Copertina Pino Tossici

 Book Salad (2012)

Partiamo dalla copertina. “…una fotografia che ho piazzato sul comò…sono io a cento giorni…Tre mesi e dieci giorni prima mi ero fatto strada con cinque chili e un cesareo…”

Quasi quasi informo Pino, in un afflato di ‘comprensione competitiva’, che alla mia nascita non ero stato da meno, pesando quattro etti più di lui e che entrambi –tecnicamente- potremmo attribuirci la denominazione scientifica di ‘giganti’.
Poi scorgo “…grasso da fare schifo, sembro il miracolo della reincarnazione del Budda…” e desisto dal mio proposito: la sua autoironia mi sembra già insuperabile.
L’autore in realtà è il primo fra i diplomati della LUA che pubblica la sua autobiografia e che non casualmente la presenta nella cornice del Festival nazionale dell’Autobiografia 2012 ad Anghiari.
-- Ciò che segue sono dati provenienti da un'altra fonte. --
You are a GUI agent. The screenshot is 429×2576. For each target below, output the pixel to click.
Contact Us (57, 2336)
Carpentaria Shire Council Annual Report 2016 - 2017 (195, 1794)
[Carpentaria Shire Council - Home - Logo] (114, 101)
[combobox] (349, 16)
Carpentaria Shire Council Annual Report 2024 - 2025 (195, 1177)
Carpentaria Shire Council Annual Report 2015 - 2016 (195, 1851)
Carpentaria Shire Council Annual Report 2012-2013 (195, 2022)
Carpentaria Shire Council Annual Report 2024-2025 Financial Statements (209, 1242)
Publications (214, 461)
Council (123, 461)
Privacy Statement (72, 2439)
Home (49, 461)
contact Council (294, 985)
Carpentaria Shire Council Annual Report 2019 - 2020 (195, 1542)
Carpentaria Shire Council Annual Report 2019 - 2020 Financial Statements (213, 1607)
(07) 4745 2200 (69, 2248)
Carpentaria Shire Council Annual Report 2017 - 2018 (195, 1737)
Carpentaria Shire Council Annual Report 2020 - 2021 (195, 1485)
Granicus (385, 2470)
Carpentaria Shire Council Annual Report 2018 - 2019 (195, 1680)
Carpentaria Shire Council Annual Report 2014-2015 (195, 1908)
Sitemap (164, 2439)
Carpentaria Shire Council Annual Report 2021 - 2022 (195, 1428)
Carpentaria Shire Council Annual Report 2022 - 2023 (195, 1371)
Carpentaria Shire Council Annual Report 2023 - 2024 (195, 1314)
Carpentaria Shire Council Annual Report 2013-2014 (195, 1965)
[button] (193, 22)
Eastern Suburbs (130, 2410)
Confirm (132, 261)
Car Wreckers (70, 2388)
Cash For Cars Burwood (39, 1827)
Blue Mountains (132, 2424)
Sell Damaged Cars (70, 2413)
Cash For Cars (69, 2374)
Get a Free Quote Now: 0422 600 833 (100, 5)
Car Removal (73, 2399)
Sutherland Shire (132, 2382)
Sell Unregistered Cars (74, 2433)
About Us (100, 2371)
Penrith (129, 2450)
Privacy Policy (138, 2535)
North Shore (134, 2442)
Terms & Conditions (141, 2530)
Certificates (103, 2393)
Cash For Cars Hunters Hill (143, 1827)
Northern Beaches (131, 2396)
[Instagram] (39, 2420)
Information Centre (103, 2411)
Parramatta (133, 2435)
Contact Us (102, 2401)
Con questa autobiografia –come dice Duccio Demetrio nella sua postfazione – ci dona immagini, pensieri e suggestioni, ed è questo che vale a rendere molto gradevole la lettura del volume, che pure accenna a verità pesanti. “Urgenza e furia, libertà ed ebrezza -evocati nell’incipit del volume- rappresentano quattro miti che richiamano Eros e caratterizzano di fatto tutte le autobiografie”, dice Demetrio parlando del libro e concludendo con un significativo: “La sua scrittura ha saputo sottrarre peso a se stessa”.

Ma veniamo allo stesso autore che descrive, come meglio non si potrebbe, il suo scritto nell’introduzione: “Cento giorni è il racconto della mia infanzia, della mia adolescenza e della mia famiglia…” e “Con tutta evidenza la figura che permea di sé il racconto è quella di mia madre, ma nella mia storia non poteva essere altrimenti.”
“Per mettermi qualche volta al riparo (…) ho tentato di servirmi dell’ironia come agenzia di intermediazione nei rapporti con il Dolore e l’Ombra…”, ci dice ancora, sintetizzando molto efficacemente la principale ‘chiave di scrittura’ utilizzata.
Ed è così che leggerezza della scrittura e tocco ironico sottolineano i diversi passaggi dall’infanzia all’adultità, senza evitare percorsi ‘scomodi’ e verità non facili, ma consentendo al lettore di apprezzare le doti non comuni espresse con modestia ed orgoglio.
Il ragazzo, infatti, aveva estro: declamava poesie di Trilussa; traduceva ad undici anni per diletto brani in latino; pulcino della Roma faceva parte del ‘vivaio’ e venne anche citato in diversi resoconti giornalistici; dopo la scuola di recitazione iniziata ad otto anni, recitava in teatri e teatrini romani oltre ad avere un piccolo ruolo in un film a Cinecittà con Alberto Sordi (‘Bravissimo’ del 1955, per la cronaca).

Ma doveva fare i conti anche con un equilibrio familiare non semplice, stretto fra un padre, Giulio, di natura mite e defilata che faceva ad un tempo da ‘collante’ e da ‘parafulmine’, mentre la madre, Titina, soggetta a frequenti scarti d’umore e con una spiccata instabilità emotiva, era un vero e proprio ‘uragano’.
Moltissimi gli episodi e le vicende familiari richiamate, che parlano dell’autore ma tratteggiano anche in maniera particolarmente dettagliata la crescente problematicità della relazione fra i genitori, e le innegabili ripercussioni sul percorso di crescita di un bambino che diventa adolescente.
Così ci si muove fra rievocazioni esilaranti come quella del primo bacio e l’epilogo con ‘la linea d’ombra’ di una sfiorata tragedia che farà dire all’autore: “L’undici settembre del 1964 –l’autore aveva diciassette anni- m’è toccato diventare uomo. E non ero preparato.”
Cosa dire, in conclusione? Certamente che la ricchezza di questo volume non è condensabile in poche righe e che sono sempre le parole dell’autore, poste a chiusura dell’introduzione,ad essere le più efficaci:
“Alla fine del viaggio mi resta comunque una certezza: la felicità esiste, o almeno a me sembra di averla incontrata. E se invece non esiste, se è stato solo un sogno o un miraggio, allora vuol dire che, scrivendo, si può essere felici anche senza.” (G.M.)